[Extracted information]
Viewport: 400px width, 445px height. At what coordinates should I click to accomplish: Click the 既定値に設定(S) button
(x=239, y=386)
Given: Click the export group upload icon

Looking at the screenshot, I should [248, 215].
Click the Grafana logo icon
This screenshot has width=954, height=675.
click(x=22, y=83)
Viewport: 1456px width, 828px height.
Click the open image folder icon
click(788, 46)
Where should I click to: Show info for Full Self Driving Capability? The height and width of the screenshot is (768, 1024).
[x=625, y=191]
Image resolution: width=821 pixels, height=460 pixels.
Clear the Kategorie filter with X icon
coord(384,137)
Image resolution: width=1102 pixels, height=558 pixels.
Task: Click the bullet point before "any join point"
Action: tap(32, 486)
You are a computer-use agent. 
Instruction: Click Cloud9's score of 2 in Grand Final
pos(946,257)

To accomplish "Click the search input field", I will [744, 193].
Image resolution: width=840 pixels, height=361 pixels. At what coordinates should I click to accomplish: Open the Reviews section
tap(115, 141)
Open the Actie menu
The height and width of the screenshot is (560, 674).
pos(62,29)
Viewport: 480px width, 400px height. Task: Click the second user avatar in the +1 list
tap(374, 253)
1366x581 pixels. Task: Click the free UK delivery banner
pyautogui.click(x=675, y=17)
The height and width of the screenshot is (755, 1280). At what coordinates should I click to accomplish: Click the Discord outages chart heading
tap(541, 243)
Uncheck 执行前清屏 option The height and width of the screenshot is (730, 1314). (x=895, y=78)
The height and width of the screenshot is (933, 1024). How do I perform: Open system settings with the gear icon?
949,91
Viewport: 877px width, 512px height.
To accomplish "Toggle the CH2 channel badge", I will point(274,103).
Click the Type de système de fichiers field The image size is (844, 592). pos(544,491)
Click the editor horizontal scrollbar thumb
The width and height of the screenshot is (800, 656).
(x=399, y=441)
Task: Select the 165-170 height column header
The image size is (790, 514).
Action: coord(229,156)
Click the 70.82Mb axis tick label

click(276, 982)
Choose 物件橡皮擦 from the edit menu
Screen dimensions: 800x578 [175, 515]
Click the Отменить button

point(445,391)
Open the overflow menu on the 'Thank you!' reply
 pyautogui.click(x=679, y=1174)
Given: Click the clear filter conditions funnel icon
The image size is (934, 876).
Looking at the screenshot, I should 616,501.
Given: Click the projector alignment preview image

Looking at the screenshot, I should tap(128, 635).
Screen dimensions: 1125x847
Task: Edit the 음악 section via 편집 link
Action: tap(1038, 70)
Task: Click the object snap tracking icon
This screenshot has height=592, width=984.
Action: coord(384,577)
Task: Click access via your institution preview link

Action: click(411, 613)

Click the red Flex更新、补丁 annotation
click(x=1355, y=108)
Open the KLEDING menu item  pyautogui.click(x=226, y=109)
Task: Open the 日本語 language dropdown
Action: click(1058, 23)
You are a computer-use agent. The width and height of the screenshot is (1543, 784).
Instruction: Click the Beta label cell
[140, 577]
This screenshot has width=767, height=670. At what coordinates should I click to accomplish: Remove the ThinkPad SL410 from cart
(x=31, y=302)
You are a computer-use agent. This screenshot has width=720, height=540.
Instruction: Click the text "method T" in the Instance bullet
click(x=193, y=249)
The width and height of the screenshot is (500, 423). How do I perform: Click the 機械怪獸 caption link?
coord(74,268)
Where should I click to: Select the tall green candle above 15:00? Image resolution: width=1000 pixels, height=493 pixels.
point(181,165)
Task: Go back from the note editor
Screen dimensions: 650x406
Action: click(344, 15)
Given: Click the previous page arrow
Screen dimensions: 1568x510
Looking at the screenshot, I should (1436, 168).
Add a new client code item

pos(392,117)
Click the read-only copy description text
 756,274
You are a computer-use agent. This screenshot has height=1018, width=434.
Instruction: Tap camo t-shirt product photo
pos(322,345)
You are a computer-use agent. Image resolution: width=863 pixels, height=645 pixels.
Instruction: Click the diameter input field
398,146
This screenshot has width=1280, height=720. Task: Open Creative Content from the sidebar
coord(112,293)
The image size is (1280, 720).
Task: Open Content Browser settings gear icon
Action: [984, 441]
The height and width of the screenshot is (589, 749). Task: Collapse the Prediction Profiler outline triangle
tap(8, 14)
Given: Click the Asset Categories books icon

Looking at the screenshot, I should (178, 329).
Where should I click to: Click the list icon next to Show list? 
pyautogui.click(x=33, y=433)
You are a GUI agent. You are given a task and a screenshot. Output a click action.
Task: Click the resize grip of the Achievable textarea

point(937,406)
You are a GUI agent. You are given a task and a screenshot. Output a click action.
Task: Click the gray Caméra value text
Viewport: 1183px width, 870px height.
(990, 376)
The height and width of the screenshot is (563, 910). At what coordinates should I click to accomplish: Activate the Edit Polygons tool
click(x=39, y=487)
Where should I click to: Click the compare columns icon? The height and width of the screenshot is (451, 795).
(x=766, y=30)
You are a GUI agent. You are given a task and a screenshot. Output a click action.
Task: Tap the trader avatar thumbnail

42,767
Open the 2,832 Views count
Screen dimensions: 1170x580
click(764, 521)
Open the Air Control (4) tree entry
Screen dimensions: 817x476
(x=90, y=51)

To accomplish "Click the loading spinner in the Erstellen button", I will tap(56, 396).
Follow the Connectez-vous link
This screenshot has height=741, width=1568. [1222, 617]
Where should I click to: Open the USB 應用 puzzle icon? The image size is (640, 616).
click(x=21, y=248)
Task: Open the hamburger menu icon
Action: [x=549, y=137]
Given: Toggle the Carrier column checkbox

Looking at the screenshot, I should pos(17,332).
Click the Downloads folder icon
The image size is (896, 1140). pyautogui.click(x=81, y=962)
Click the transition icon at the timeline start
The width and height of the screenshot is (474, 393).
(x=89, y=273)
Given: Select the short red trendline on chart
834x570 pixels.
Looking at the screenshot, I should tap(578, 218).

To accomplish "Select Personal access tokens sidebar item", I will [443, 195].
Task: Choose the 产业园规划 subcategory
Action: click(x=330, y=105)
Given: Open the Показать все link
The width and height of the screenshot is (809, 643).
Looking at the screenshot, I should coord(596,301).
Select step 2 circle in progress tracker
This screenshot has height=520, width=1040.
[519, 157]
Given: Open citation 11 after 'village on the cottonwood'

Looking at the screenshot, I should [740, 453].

[Goal of the exercise] Copy the whole listing, word for word.

[Written solution]
Viewport: 400px width, 445px height. At what coordinates should I click to accomplish: Click the 既定値に設定(S) button
(x=239, y=386)
Given: Click the export group upload icon

Looking at the screenshot, I should [248, 215].
Click the Grafana logo icon
This screenshot has width=954, height=675.
click(x=22, y=83)
Viewport: 1456px width, 828px height.
Click the open image folder icon
click(788, 46)
Where should I click to: Show info for Full Self Driving Capability? The height and width of the screenshot is (768, 1024).
[x=625, y=191]
Image resolution: width=821 pixels, height=460 pixels.
Clear the Kategorie filter with X icon
coord(384,137)
Image resolution: width=1102 pixels, height=558 pixels.
Task: Click the bullet point before "any join point"
Action: tap(32, 486)
You are a computer-use agent. 
Instruction: Click Cloud9's score of 2 in Grand Final
pos(946,257)

To accomplish "Click the search input field", I will [744, 193].
Image resolution: width=840 pixels, height=361 pixels. At what coordinates should I click to accomplish: Open the Reviews section
tap(115, 141)
Open the Actie menu
The height and width of the screenshot is (560, 674).
pos(62,29)
Viewport: 480px width, 400px height. Task: Click the second user avatar in the +1 list
tap(374, 253)
1366x581 pixels. Task: Click the free UK delivery banner
pyautogui.click(x=675, y=17)
The height and width of the screenshot is (755, 1280). At what coordinates should I click to accomplish: Click the Discord outages chart heading
tap(541, 243)
Uncheck 执行前清屏 option The height and width of the screenshot is (730, 1314). (x=895, y=78)
The height and width of the screenshot is (933, 1024). How do I perform: Open system settings with the gear icon?
949,91
Viewport: 877px width, 512px height.
To accomplish "Toggle the CH2 channel badge", I will point(274,103).
Click the Type de système de fichiers field The image size is (844, 592). pos(544,491)
Click the editor horizontal scrollbar thumb
The width and height of the screenshot is (800, 656).
(x=399, y=441)
Task: Select the 165-170 height column header
The image size is (790, 514).
Action: coord(229,156)
Click the 70.82Mb axis tick label

click(276, 982)
Choose 物件橡皮擦 from the edit menu
Screen dimensions: 800x578 [175, 515]
Click the Отменить button

point(445,391)
Open the overflow menu on the 'Thank you!' reply
 pyautogui.click(x=679, y=1174)
Given: Click the clear filter conditions funnel icon
The image size is (934, 876).
Looking at the screenshot, I should 616,501.
Given: Click the projector alignment preview image

Looking at the screenshot, I should tap(128, 635).
Screen dimensions: 1125x847
Task: Edit the 음악 section via 편집 link
Action: tap(1038, 70)
Task: Click the object snap tracking icon
This screenshot has height=592, width=984.
Action: coord(384,577)
Task: Click access via your institution preview link

Action: click(411, 613)

Click the red Flex更新、补丁 annotation
click(x=1355, y=108)
Open the KLEDING menu item  pyautogui.click(x=226, y=109)
Task: Open the 日本語 language dropdown
Action: click(1058, 23)
You are a computer-use agent. The width and height of the screenshot is (1543, 784).
Instruction: Click the Beta label cell
[140, 577]
This screenshot has width=767, height=670. At what coordinates should I click to accomplish: Remove the ThinkPad SL410 from cart
(x=31, y=302)
You are a computer-use agent. This screenshot has width=720, height=540.
Instruction: Click the text "method T" in the Instance bullet
click(x=193, y=249)
The width and height of the screenshot is (500, 423). How do I perform: Click the 機械怪獸 caption link?
coord(74,268)
Where should I click to: Select the tall green candle above 15:00? Image resolution: width=1000 pixels, height=493 pixels.
point(181,165)
Task: Go back from the note editor
Screen dimensions: 650x406
Action: click(344, 15)
Given: Click the previous page arrow
Screen dimensions: 1568x510
Looking at the screenshot, I should (1436, 168).
Add a new client code item

pos(392,117)
Click the read-only copy description text
 756,274
You are a computer-use agent. This screenshot has height=1018, width=434.
Instruction: Tap camo t-shirt product photo
pos(322,345)
You are a computer-use agent. Image resolution: width=863 pixels, height=645 pixels.
Instruction: Click the diameter input field
398,146
This screenshot has width=1280, height=720. Task: Open Creative Content from the sidebar
coord(112,293)
The image size is (1280, 720).
Task: Open Content Browser settings gear icon
Action: [984, 441]
The height and width of the screenshot is (589, 749). Task: Collapse the Prediction Profiler outline triangle
tap(8, 14)
Given: Click the Asset Categories books icon

Looking at the screenshot, I should (178, 329).
Where should I click to: Click the list icon next to Show list? 
pyautogui.click(x=33, y=433)
You are a GUI agent. You are given a task and a screenshot. Output a click action.
Task: Click the resize grip of the Achievable textarea

point(937,406)
You are a GUI agent. You are given a task and a screenshot. Output a click action.
Task: Click the gray Caméra value text
Viewport: 1183px width, 870px height.
(990, 376)
The height and width of the screenshot is (563, 910). At what coordinates should I click to accomplish: Activate the Edit Polygons tool
click(x=39, y=487)
Where should I click to: Click the compare columns icon? The height and width of the screenshot is (451, 795).
(x=766, y=30)
You are a GUI agent. You are given a task and a screenshot. Output a click action.
Task: Tap the trader avatar thumbnail

42,767
Open the 2,832 Views count
Screen dimensions: 1170x580
click(764, 521)
Open the Air Control (4) tree entry
Screen dimensions: 817x476
(x=90, y=51)

To accomplish "Click the loading spinner in the Erstellen button", I will tap(56, 396).
Follow the Connectez-vous link
This screenshot has height=741, width=1568. [1222, 617]
Where should I click to: Open the USB 應用 puzzle icon? The image size is (640, 616).
click(x=21, y=248)
Task: Open the hamburger menu icon
Action: [x=549, y=137]
Given: Toggle the Carrier column checkbox

Looking at the screenshot, I should pos(17,332).
Click the Downloads folder icon
The image size is (896, 1140). pyautogui.click(x=81, y=962)
Click the transition icon at the timeline start
The width and height of the screenshot is (474, 393).
(x=89, y=273)
Given: Select the short red trendline on chart
834x570 pixels.
Looking at the screenshot, I should tap(578, 218).

To accomplish "Select Personal access tokens sidebar item", I will [443, 195].
Task: Choose the 产业园规划 subcategory
Action: click(x=330, y=105)
Given: Open the Показать все link
The width and height of the screenshot is (809, 643).
Looking at the screenshot, I should coord(596,301).
Select step 2 circle in progress tracker
This screenshot has height=520, width=1040.
[519, 157]
Given: Open citation 11 after 'village on the cottonwood'

Looking at the screenshot, I should [740, 453].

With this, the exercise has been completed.